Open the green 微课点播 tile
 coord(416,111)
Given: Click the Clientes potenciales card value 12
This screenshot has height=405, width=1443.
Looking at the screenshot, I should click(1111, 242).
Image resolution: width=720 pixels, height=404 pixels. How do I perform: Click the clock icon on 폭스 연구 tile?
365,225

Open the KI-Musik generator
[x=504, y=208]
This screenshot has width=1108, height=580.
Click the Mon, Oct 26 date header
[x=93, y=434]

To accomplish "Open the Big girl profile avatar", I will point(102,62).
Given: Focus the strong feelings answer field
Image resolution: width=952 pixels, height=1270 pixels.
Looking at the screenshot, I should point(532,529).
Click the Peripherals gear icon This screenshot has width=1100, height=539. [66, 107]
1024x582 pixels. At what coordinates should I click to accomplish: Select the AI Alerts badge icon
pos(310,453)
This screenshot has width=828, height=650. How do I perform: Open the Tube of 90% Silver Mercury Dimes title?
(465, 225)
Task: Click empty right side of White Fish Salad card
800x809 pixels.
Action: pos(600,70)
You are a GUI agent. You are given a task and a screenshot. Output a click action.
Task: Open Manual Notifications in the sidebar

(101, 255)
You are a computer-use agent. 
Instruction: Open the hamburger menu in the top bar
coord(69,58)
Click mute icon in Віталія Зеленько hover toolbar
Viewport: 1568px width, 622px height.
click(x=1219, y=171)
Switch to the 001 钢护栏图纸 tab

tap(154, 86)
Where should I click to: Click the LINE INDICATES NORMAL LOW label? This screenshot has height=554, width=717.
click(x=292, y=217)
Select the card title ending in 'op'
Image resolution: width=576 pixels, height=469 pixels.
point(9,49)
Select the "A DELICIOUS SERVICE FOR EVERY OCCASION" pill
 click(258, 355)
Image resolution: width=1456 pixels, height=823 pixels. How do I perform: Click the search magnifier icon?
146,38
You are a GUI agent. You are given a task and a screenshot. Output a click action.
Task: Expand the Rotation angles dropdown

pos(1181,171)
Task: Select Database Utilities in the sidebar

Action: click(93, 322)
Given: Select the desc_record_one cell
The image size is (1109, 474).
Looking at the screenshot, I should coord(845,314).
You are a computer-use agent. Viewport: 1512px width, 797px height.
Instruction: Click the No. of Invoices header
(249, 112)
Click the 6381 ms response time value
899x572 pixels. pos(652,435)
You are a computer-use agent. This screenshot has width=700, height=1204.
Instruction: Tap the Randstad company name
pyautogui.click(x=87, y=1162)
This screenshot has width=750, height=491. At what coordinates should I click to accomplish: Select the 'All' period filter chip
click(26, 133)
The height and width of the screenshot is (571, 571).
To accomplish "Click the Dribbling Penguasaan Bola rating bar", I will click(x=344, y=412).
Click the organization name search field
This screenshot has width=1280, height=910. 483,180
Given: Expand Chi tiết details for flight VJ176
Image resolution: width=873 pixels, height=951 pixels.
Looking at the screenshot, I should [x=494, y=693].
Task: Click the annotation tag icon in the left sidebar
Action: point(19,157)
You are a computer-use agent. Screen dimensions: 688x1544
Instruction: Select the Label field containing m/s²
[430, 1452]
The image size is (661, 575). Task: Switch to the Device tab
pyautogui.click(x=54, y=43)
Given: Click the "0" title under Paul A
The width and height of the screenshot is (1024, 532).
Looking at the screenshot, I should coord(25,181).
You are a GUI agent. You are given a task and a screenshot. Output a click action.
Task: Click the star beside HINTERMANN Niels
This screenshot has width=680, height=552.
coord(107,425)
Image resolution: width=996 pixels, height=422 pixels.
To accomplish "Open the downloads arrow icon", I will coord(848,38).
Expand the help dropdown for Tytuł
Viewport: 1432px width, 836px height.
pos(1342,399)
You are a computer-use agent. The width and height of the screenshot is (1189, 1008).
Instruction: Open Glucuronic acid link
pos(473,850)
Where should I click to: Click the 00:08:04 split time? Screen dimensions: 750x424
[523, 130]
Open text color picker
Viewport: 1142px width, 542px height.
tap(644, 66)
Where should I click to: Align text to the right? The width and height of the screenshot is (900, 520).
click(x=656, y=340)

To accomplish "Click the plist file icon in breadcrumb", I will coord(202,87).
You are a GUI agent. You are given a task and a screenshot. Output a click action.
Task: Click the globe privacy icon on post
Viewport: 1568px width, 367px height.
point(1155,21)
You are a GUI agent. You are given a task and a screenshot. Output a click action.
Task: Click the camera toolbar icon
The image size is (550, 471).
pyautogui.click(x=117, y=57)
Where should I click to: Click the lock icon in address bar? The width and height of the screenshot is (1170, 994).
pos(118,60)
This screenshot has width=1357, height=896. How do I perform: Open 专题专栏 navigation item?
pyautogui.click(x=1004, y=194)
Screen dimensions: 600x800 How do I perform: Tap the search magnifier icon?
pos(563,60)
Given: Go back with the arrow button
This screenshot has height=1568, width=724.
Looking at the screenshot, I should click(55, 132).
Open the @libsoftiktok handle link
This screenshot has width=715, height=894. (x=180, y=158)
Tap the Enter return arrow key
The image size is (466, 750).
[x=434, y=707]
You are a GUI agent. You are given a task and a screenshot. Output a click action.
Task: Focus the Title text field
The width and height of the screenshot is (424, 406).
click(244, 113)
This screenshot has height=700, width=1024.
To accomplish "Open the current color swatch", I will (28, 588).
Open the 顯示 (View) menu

▶ [YOUR GOAL]: Each line of the records above, from the first through the one containing "This screenshot has width=1108, height=580.", is to be retyped exactly; no other line belongs.

▶ [SOLUTION BELOW]:
Open the green 微课点播 tile
 coord(416,111)
Given: Click the Clientes potenciales card value 12
This screenshot has height=405, width=1443.
Looking at the screenshot, I should click(1111, 242).
Image resolution: width=720 pixels, height=404 pixels. How do I perform: Click the clock icon on 폭스 연구 tile?
365,225

Open the KI-Musik generator
[x=504, y=208]
This screenshot has width=1108, height=580.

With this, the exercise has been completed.